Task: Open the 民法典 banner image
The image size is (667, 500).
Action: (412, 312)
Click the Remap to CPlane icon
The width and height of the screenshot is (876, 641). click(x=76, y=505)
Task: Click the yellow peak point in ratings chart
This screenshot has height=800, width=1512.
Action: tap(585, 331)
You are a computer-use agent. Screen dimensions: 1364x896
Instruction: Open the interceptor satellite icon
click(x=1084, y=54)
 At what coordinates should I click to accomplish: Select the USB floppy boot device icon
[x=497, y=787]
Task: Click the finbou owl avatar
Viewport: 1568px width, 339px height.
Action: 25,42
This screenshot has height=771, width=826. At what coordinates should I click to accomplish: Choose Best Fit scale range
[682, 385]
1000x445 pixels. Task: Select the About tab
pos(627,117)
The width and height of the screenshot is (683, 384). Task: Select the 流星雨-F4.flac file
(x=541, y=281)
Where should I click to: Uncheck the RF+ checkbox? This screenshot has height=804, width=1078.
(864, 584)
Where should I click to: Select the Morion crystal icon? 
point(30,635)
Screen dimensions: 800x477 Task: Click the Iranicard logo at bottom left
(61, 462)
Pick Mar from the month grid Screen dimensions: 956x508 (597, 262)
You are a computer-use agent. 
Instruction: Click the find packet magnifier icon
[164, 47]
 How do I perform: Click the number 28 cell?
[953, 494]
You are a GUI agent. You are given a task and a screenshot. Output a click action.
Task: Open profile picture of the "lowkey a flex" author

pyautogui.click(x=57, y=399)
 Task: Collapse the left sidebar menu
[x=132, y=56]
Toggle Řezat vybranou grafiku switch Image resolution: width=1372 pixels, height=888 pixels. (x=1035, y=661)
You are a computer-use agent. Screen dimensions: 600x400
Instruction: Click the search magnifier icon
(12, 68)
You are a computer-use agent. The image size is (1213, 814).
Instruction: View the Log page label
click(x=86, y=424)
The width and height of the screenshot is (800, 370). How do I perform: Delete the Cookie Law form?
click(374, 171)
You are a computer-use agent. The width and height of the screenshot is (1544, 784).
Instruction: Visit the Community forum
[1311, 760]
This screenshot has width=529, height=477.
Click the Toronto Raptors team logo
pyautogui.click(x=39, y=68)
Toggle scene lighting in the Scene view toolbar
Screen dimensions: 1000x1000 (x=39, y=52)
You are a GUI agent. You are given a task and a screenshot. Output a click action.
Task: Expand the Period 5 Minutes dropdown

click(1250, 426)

■ STATED EXERCISE:
Copy out, word for word, the lines of the items starting at the very beginning and ending at the line that contains "Pick Mar from", with both ends included.

■ REPLY TO THE TASK:
Task: Open the 民法典 banner image
The image size is (667, 500).
Action: (412, 312)
Click the Remap to CPlane icon
The width and height of the screenshot is (876, 641). click(x=76, y=505)
Task: Click the yellow peak point in ratings chart
This screenshot has height=800, width=1512.
Action: tap(585, 331)
You are a computer-use agent. Screen dimensions: 1364x896
Instruction: Open the interceptor satellite icon
click(x=1084, y=54)
 At what coordinates should I click to accomplish: Select the USB floppy boot device icon
[x=497, y=787]
Task: Click the finbou owl avatar
Viewport: 1568px width, 339px height.
Action: 25,42
This screenshot has height=771, width=826. At what coordinates should I click to accomplish: Choose Best Fit scale range
[682, 385]
1000x445 pixels. Task: Select the About tab
pos(627,117)
The width and height of the screenshot is (683, 384). Task: Select the 流星雨-F4.flac file
(x=541, y=281)
Where should I click to: Uncheck the RF+ checkbox? This screenshot has height=804, width=1078.
(864, 584)
Where should I click to: Select the Morion crystal icon? 
point(30,635)
Screen dimensions: 800x477 Task: Click the Iranicard logo at bottom left
(61, 462)
Pick Mar from the month grid Screen dimensions: 956x508 (597, 262)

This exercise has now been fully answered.